[Data contained in a dataset]
((
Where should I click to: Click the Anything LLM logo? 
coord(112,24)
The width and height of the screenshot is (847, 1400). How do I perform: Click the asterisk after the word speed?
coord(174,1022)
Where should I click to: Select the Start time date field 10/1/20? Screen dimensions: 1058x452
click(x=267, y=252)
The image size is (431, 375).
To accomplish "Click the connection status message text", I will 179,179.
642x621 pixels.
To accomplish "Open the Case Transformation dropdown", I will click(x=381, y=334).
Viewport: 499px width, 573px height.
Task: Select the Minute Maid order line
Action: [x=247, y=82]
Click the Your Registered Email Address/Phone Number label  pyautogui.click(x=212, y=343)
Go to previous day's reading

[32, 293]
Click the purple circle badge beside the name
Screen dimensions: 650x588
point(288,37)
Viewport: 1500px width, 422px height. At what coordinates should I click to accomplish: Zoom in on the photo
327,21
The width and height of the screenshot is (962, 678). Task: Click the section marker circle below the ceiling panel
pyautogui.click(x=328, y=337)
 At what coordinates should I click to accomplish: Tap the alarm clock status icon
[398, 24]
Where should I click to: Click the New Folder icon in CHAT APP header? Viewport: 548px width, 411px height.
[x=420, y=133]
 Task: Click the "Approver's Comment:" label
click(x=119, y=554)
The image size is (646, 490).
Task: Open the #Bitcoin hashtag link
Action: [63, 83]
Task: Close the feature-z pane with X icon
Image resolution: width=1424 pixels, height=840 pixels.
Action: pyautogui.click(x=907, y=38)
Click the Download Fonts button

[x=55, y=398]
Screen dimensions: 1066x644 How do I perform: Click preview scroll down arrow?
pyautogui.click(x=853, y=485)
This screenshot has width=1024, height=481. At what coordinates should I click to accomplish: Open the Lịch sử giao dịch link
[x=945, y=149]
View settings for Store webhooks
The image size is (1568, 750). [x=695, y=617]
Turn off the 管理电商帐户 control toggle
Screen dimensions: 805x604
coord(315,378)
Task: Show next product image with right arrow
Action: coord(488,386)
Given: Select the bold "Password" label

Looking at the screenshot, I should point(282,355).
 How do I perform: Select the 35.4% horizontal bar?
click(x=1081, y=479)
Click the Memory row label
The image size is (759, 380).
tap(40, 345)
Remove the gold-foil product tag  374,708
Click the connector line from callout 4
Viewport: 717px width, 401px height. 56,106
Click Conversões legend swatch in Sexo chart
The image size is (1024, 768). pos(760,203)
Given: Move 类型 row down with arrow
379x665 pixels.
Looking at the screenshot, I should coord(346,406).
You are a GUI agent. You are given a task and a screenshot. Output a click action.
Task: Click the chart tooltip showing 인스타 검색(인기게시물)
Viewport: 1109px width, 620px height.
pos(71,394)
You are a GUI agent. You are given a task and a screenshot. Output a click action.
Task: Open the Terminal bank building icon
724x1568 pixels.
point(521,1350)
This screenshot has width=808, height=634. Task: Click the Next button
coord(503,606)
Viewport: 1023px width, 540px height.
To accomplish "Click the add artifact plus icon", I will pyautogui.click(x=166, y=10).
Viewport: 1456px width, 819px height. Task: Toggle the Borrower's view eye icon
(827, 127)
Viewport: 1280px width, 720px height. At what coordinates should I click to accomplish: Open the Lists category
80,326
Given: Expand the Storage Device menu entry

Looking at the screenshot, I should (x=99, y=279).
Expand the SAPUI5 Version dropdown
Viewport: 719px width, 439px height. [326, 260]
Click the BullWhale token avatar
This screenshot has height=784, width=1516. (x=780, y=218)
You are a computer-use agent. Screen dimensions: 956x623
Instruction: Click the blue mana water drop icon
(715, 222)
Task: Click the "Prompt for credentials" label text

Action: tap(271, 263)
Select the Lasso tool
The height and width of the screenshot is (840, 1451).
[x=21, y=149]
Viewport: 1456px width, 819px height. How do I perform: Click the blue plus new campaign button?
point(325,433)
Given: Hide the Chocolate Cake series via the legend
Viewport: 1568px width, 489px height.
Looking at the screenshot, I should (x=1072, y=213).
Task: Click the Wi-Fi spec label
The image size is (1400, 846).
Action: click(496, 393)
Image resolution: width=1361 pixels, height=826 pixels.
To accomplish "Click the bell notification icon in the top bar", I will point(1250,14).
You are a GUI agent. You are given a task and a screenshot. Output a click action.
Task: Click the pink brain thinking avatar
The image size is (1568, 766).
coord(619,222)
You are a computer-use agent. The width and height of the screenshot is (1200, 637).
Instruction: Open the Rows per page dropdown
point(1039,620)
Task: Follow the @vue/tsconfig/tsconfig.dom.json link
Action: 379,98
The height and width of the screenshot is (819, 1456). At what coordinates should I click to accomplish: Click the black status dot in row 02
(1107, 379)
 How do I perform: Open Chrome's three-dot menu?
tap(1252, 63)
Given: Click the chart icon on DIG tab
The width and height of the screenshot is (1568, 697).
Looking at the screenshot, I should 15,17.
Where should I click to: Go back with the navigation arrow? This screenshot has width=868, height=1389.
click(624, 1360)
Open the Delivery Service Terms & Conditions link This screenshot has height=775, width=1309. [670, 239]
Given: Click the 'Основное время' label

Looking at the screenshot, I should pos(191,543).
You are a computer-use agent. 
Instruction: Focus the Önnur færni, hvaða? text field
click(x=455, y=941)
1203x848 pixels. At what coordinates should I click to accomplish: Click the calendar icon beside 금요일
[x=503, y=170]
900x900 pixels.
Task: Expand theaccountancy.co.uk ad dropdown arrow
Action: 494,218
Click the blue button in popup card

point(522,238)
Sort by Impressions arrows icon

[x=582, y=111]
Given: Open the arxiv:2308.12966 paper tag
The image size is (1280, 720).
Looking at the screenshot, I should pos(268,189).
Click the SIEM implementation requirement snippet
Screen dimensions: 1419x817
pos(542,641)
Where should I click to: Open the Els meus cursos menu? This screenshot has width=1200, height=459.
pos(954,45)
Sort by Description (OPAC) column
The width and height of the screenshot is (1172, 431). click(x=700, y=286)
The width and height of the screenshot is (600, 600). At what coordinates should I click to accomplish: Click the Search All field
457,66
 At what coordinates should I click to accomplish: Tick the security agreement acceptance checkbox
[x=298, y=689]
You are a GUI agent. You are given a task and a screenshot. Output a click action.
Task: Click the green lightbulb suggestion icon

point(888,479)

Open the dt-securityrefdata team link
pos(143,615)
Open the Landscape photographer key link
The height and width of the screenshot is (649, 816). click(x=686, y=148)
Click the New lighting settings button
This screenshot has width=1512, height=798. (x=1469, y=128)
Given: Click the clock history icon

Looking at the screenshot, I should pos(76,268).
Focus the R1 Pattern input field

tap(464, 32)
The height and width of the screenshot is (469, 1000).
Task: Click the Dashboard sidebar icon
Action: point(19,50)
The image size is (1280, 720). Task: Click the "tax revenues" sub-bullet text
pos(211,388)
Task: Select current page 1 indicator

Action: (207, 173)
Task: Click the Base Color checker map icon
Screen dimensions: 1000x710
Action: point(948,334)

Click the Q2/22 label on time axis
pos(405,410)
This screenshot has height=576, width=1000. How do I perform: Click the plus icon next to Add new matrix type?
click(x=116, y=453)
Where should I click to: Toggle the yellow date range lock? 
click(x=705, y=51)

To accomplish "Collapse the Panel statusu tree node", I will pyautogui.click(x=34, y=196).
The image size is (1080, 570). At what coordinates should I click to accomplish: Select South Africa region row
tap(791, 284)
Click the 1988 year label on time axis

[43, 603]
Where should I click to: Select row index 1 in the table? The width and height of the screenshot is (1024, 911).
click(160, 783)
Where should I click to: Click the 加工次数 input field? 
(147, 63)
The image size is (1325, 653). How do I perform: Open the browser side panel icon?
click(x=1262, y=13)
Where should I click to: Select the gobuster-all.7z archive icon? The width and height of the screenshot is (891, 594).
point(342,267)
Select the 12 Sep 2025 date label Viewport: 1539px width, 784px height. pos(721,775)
))
* **Work to be completed**
Reproduce all of the data above, renaming every "Where should I click to" to "Where do I click to" and leaving everything else unchanged.

* **Full solution**
Where do I click to: Click the Anything LLM logo? 
coord(112,24)
The width and height of the screenshot is (847, 1400). How do I perform: Click the asterisk after the word speed?
coord(174,1022)
Where do I click to: Select the Start time date field 10/1/20? Screen dimensions: 1058x452
click(x=267, y=252)
The image size is (431, 375).
To accomplish "Click the connection status message text", I will 179,179.
642x621 pixels.
To accomplish "Open the Case Transformation dropdown", I will click(x=381, y=334).
Viewport: 499px width, 573px height.
Task: Select the Minute Maid order line
Action: [x=247, y=82]
Click the Your Registered Email Address/Phone Number label  pyautogui.click(x=212, y=343)
Go to previous day's reading

[32, 293]
Click the purple circle badge beside the name
Screen dimensions: 650x588
point(288,37)
Viewport: 1500px width, 422px height. At what coordinates should I click to accomplish: Zoom in on the photo
327,21
The width and height of the screenshot is (962, 678). Task: Click the section marker circle below the ceiling panel
pyautogui.click(x=328, y=337)
 At what coordinates should I click to accomplish: Tap the alarm clock status icon
[398, 24]
Where do I click to: Click the New Folder icon in CHAT APP header? Viewport: 548px width, 411px height.
[x=420, y=133]
 Task: Click the "Approver's Comment:" label
click(x=119, y=554)
The image size is (646, 490).
Task: Open the #Bitcoin hashtag link
Action: [63, 83]
Task: Close the feature-z pane with X icon
Image resolution: width=1424 pixels, height=840 pixels.
Action: pyautogui.click(x=907, y=38)
Click the Download Fonts button

[x=55, y=398]
Screen dimensions: 1066x644 How do I perform: Click preview scroll down arrow?
pyautogui.click(x=853, y=485)
This screenshot has width=1024, height=481. At what coordinates should I click to accomplish: Open the Lịch sử giao dịch link
[x=945, y=149]
View settings for Store webhooks
The image size is (1568, 750). [x=695, y=617]
Turn off the 管理电商帐户 control toggle
Screen dimensions: 805x604
coord(315,378)
Task: Show next product image with right arrow
Action: coord(488,386)
Given: Select the bold "Password" label

Looking at the screenshot, I should point(282,355).
 How do I perform: Select the 35.4% horizontal bar?
click(x=1081, y=479)
Click the Memory row label
The image size is (759, 380).
tap(40, 345)
Remove the gold-foil product tag  374,708
Click the connector line from callout 4
Viewport: 717px width, 401px height. 56,106
Click Conversões legend swatch in Sexo chart
The image size is (1024, 768). pos(760,203)
Given: Move 类型 row down with arrow
379x665 pixels.
Looking at the screenshot, I should coord(346,406).
You are a GUI agent. You are given a task and a screenshot. Output a click action.
Task: Click the chart tooltip showing 인스타 검색(인기게시물)
Viewport: 1109px width, 620px height.
pos(71,394)
You are a GUI agent. You are given a task and a screenshot. Output a click action.
Task: Open the Terminal bank building icon
724x1568 pixels.
point(521,1350)
This screenshot has width=808, height=634. Task: Click the Next button
coord(503,606)
Viewport: 1023px width, 540px height.
To accomplish "Click the add artifact plus icon", I will pyautogui.click(x=166, y=10).
Viewport: 1456px width, 819px height. Task: Toggle the Borrower's view eye icon
(827, 127)
Viewport: 1280px width, 720px height. At what coordinates should I click to accomplish: Open the Lists category
80,326
Given: Expand the Storage Device menu entry

Looking at the screenshot, I should (x=99, y=279).
Expand the SAPUI5 Version dropdown
Viewport: 719px width, 439px height. [326, 260]
Click the BullWhale token avatar
This screenshot has height=784, width=1516. (x=780, y=218)
You are a computer-use agent. Screen dimensions: 956x623
Instruction: Click the blue mana water drop icon
(715, 222)
Task: Click the "Prompt for credentials" label text

Action: tap(271, 263)
Select the Lasso tool
The height and width of the screenshot is (840, 1451).
[x=21, y=149]
Viewport: 1456px width, 819px height. How do I perform: Click the blue plus new campaign button?
point(325,433)
Given: Hide the Chocolate Cake series via the legend
Viewport: 1568px width, 489px height.
Looking at the screenshot, I should (x=1072, y=213).
Task: Click the Wi-Fi spec label
The image size is (1400, 846).
Action: click(496, 393)
Image resolution: width=1361 pixels, height=826 pixels.
To accomplish "Click the bell notification icon in the top bar", I will point(1250,14).
You are a GUI agent. You are given a task and a screenshot. Output a click action.
Task: Click the pink brain thinking avatar
The image size is (1568, 766).
coord(619,222)
You are a computer-use agent. The width and height of the screenshot is (1200, 637).
Instruction: Open the Rows per page dropdown
point(1039,620)
Task: Follow the @vue/tsconfig/tsconfig.dom.json link
Action: 379,98
The height and width of the screenshot is (819, 1456). At what coordinates should I click to accomplish: Click the black status dot in row 02
(1107, 379)
 How do I perform: Open Chrome's three-dot menu?
tap(1252, 63)
Given: Click the chart icon on DIG tab
The width and height of the screenshot is (1568, 697).
Looking at the screenshot, I should 15,17.
Where do I click to: Go back with the navigation arrow? This screenshot has width=868, height=1389.
click(624, 1360)
Open the Delivery Service Terms & Conditions link This screenshot has height=775, width=1309. [670, 239]
Given: Click the 'Основное время' label

Looking at the screenshot, I should pos(191,543).
You are a computer-use agent. 
Instruction: Focus the Önnur færni, hvaða? text field
click(x=455, y=941)
1203x848 pixels. At what coordinates should I click to accomplish: Click the calendar icon beside 금요일
[x=503, y=170]
900x900 pixels.
Task: Expand theaccountancy.co.uk ad dropdown arrow
Action: 494,218
Click the blue button in popup card

point(522,238)
Sort by Impressions arrows icon

[x=582, y=111]
Given: Open the arxiv:2308.12966 paper tag
The image size is (1280, 720).
Looking at the screenshot, I should pos(268,189).
Click the SIEM implementation requirement snippet
Screen dimensions: 1419x817
pos(542,641)
Where do I click to: Open the Els meus cursos menu? This screenshot has width=1200, height=459.
pos(954,45)
Sort by Description (OPAC) column
The width and height of the screenshot is (1172, 431). click(x=700, y=286)
The width and height of the screenshot is (600, 600). At what coordinates should I click to accomplish: Click the Search All field
457,66
 At what coordinates should I click to accomplish: Tick the security agreement acceptance checkbox
[x=298, y=689]
You are a GUI agent. You are given a task and a screenshot. Output a click action.
Task: Click the green lightbulb suggestion icon

point(888,479)

Open the dt-securityrefdata team link
pos(143,615)
Open the Landscape photographer key link
The height and width of the screenshot is (649, 816). click(x=686, y=148)
Click the New lighting settings button
This screenshot has width=1512, height=798. (x=1469, y=128)
Given: Click the clock history icon

Looking at the screenshot, I should pos(76,268).
Focus the R1 Pattern input field

tap(464, 32)
The height and width of the screenshot is (469, 1000).
Task: Click the Dashboard sidebar icon
Action: point(19,50)
The image size is (1280, 720). Task: Click the "tax revenues" sub-bullet text
pos(211,388)
Task: Select current page 1 indicator

Action: (207, 173)
Task: Click the Base Color checker map icon
Screen dimensions: 1000x710
Action: point(948,334)

Click the Q2/22 label on time axis
pos(405,410)
This screenshot has height=576, width=1000. How do I perform: Click the plus icon next to Add new matrix type?
click(x=116, y=453)
Where do I click to: Toggle the yellow date range lock? 
click(x=705, y=51)

To accomplish "Collapse the Panel statusu tree node", I will pyautogui.click(x=34, y=196).
The image size is (1080, 570). At what coordinates should I click to accomplish: Select South Africa region row
tap(791, 284)
Click the 1988 year label on time axis

[43, 603]
Where do I click to: Select row index 1 in the table? The width and height of the screenshot is (1024, 911).
click(160, 783)
Where do I click to: Click the 加工次数 input field? 
(147, 63)
The image size is (1325, 653). How do I perform: Open the browser side panel icon?
click(x=1262, y=13)
Where do I click to: Select the gobuster-all.7z archive icon? The width and height of the screenshot is (891, 594).
point(342,267)
Select the 12 Sep 2025 date label Viewport: 1539px width, 784px height. pos(721,775)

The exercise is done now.